* _Required work_: Copy out the records that appear below, exactly as each one reads.

>>>

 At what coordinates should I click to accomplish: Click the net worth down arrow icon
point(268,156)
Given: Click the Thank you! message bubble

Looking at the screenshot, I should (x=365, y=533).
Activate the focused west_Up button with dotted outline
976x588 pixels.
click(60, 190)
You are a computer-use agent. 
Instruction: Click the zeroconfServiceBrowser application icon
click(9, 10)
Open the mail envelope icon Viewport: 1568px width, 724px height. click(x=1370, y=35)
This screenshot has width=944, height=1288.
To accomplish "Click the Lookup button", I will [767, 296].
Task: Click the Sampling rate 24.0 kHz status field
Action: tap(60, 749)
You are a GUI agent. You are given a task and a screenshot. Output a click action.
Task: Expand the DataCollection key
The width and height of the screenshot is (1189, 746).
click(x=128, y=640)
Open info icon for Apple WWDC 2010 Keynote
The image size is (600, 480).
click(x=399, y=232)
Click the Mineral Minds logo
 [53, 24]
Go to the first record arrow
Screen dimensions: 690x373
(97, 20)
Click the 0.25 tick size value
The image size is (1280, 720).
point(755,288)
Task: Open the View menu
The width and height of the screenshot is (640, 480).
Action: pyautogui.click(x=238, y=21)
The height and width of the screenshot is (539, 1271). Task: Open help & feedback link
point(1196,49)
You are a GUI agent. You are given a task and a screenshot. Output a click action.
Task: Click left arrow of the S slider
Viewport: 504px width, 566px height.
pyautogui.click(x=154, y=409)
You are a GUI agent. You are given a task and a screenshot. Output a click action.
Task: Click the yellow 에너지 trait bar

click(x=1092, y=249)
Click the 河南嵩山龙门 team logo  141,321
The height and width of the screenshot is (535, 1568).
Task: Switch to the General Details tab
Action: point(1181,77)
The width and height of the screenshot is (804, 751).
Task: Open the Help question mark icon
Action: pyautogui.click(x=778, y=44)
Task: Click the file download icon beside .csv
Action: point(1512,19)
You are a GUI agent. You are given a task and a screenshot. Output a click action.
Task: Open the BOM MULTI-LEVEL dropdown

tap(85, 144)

<<<

* _Reply to the task_:
 At what coordinates should I click to accomplish: Click the net worth down arrow icon
point(268,156)
Given: Click the Thank you! message bubble

Looking at the screenshot, I should (x=365, y=533).
Activate the focused west_Up button with dotted outline
976x588 pixels.
click(60, 190)
You are a computer-use agent. 
Instruction: Click the zeroconfServiceBrowser application icon
click(9, 10)
Open the mail envelope icon Viewport: 1568px width, 724px height. click(x=1370, y=35)
This screenshot has width=944, height=1288.
To accomplish "Click the Lookup button", I will [767, 296].
Task: Click the Sampling rate 24.0 kHz status field
Action: tap(60, 749)
You are a GUI agent. You are given a task and a screenshot. Output a click action.
Task: Expand the DataCollection key
The width and height of the screenshot is (1189, 746).
click(x=128, y=640)
Open info icon for Apple WWDC 2010 Keynote
The image size is (600, 480).
click(x=399, y=232)
Click the Mineral Minds logo
 [53, 24]
Go to the first record arrow
Screen dimensions: 690x373
(97, 20)
Click the 0.25 tick size value
The image size is (1280, 720).
point(755,288)
Task: Open the View menu
The width and height of the screenshot is (640, 480).
Action: pyautogui.click(x=238, y=21)
The height and width of the screenshot is (539, 1271). Task: Open help & feedback link
point(1196,49)
You are a GUI agent. You are given a task and a screenshot. Output a click action.
Task: Click left arrow of the S slider
Viewport: 504px width, 566px height.
pyautogui.click(x=154, y=409)
You are a GUI agent. You are given a task and a screenshot. Output a click action.
Task: Click the yellow 에너지 trait bar

click(x=1092, y=249)
Click the 河南嵩山龙门 team logo  141,321
The height and width of the screenshot is (535, 1568).
Task: Switch to the General Details tab
Action: point(1181,77)
The width and height of the screenshot is (804, 751).
Task: Open the Help question mark icon
Action: pyautogui.click(x=778, y=44)
Task: Click the file download icon beside .csv
Action: point(1512,19)
You are a GUI agent. You are given a task and a screenshot. Output a click action.
Task: Open the BOM MULTI-LEVEL dropdown

tap(85, 144)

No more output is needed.